The first Hungarian steam-locomotive railway line was opened on 15 July 1846, between Pest and Vác. By 1910, the total length of the rail networks of the Hungarian Kingdom had reached 22,869 km; the Hungarian network linked more than 1,490 settlements. This has ranked Hungarian railways as the sixth-most dense in the world (ahead of countries as Germany or France).

Locomotive engine and railway vehicle manufacturers before World War One (engines and wagons, bridge and iron structures) were the MÁVAG company in Budapest (steam engines and wagons) and the Ganz company in Budapest (steam engines, wagons, the production of electric locomotives and electric trams started from 1894). and the RÁBA Company in Győr.

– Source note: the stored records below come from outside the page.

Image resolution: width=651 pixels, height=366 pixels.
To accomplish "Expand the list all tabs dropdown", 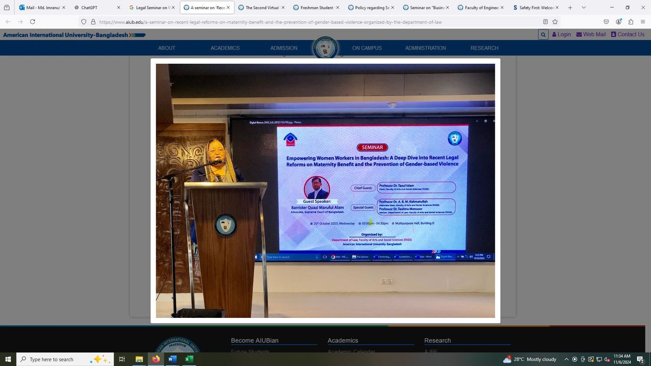I will click(584, 7).
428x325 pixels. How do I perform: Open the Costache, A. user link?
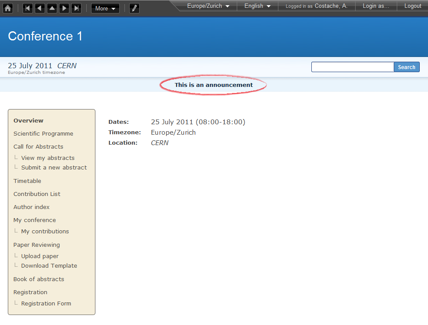(331, 6)
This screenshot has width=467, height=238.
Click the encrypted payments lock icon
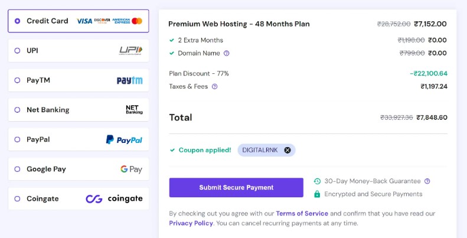[x=317, y=194]
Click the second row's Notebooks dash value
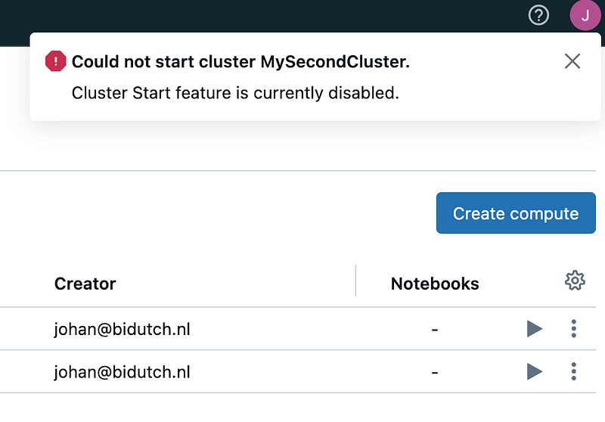The width and height of the screenshot is (605, 422). tap(435, 372)
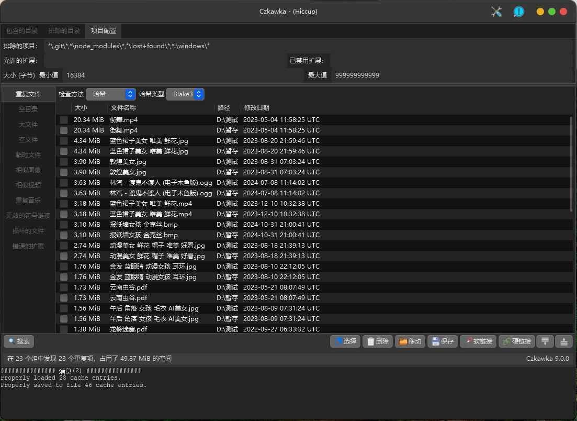Open the Similar Images (相似图像) sidebar item
The image size is (577, 421).
point(28,170)
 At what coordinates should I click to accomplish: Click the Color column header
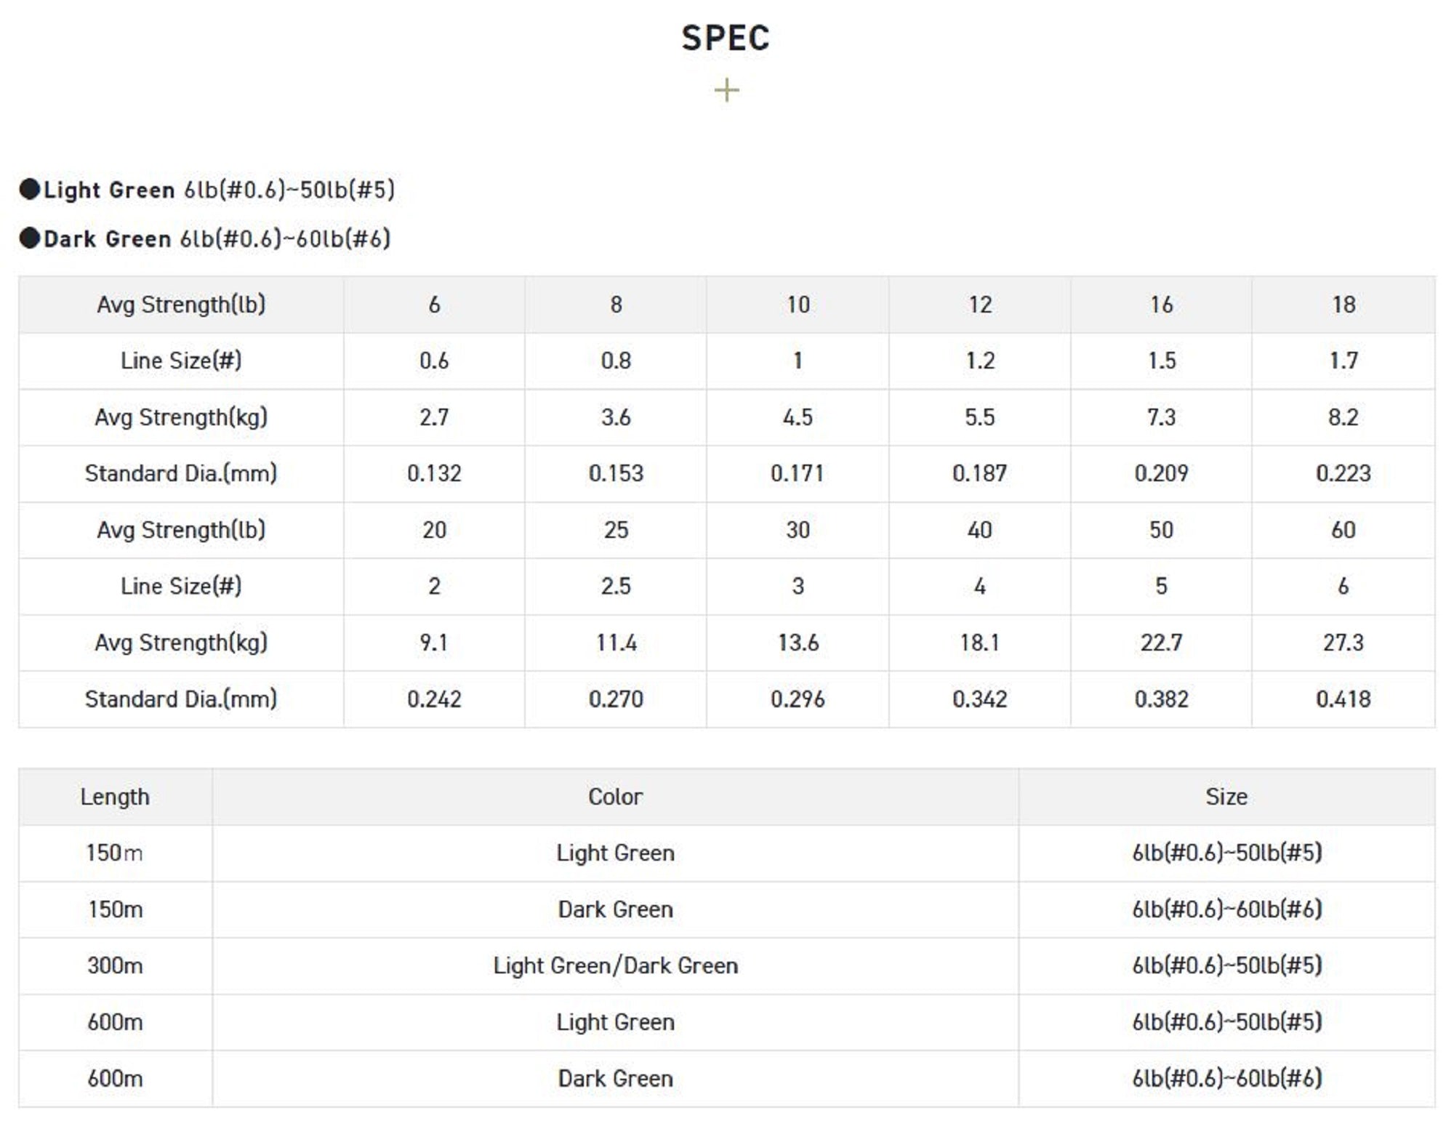[x=615, y=797]
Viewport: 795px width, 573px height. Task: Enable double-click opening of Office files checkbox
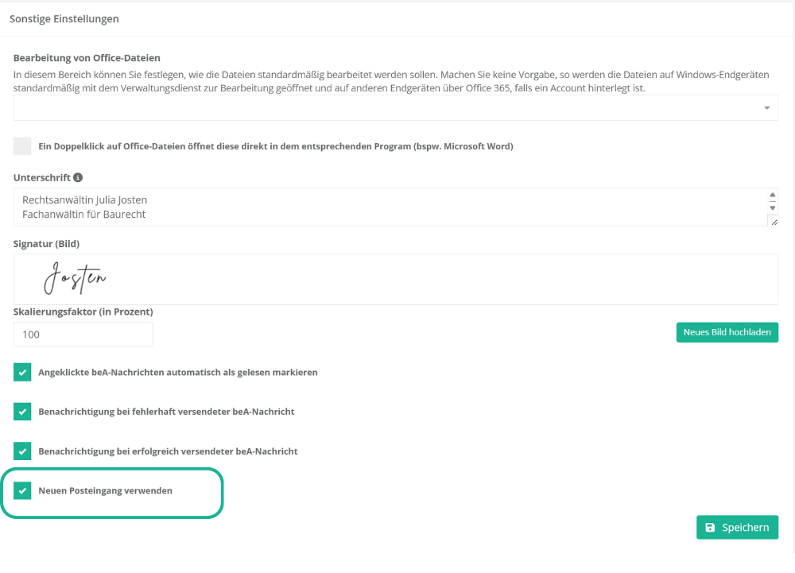coord(22,146)
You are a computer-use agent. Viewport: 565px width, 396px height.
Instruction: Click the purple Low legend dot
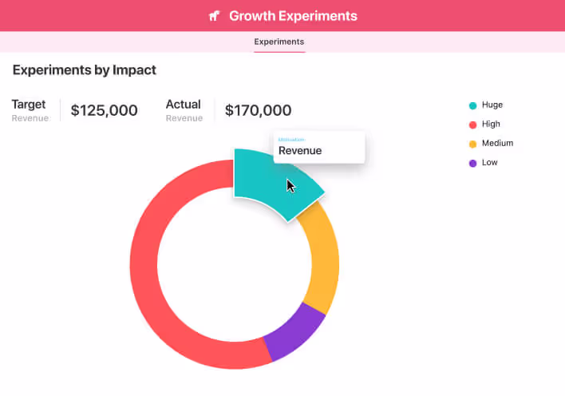(x=472, y=163)
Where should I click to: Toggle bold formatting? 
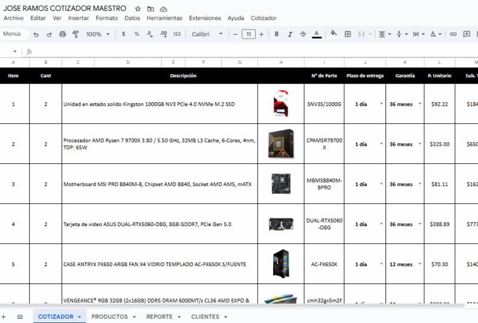277,34
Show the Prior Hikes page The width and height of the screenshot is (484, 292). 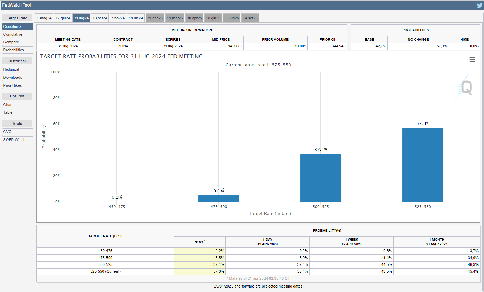(18, 85)
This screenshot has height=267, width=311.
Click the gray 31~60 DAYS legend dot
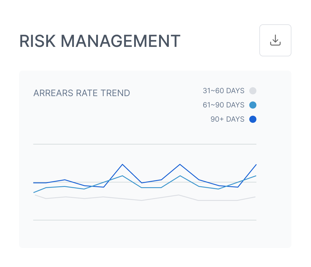(x=253, y=91)
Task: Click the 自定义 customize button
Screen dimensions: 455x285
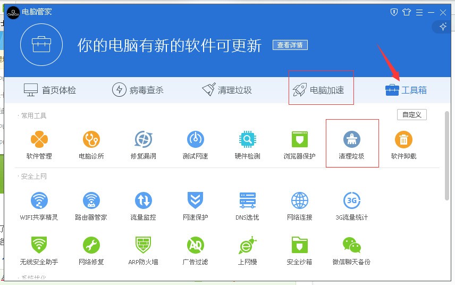Action: (x=412, y=115)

The Ganz Works identified the significance of induction motors and synchronous motors commissioned Kálmán Kandó (1869–1931) to develop it. In 1894, Kálmán Kandó developed high-voltage three-phase AC motors and generators for electric locomotives. The first-ever electric rail vehicle manufactured by Ganz Works was a 6 HP pit locomotive with direct current traction system. The first Ganz made asynchronous rail vehicles (altogether 2 pieces) were supplied in 1898 to Évian-les-Bains (Switzerland), with a 37 hp, asynchronous-traction system. The Ganz Works won the tender of electrification of railway of Valtellina Railways in Italy in 1897. Italian railways were the first in the world to introduce electric traction for the entire length of a main line, rather than just a short stretch. The 106 km Valtellina line was opened on 4 September 1902, designed by Kandó and a team from the Ganz works. The electrical system was three-phase at 3 kV 15 Hz. The voltage was significantly higher than used earlier, and it required new designs for electric motors and switching devices. In 1918, Kandó invented and developed the rotary phase converter, enabling electric locomotives to use three-phase motors whilst supplied via a single overhead wire, carrying the simple industrial frequency (50 Hz) single phase AC of the high voltage national networks.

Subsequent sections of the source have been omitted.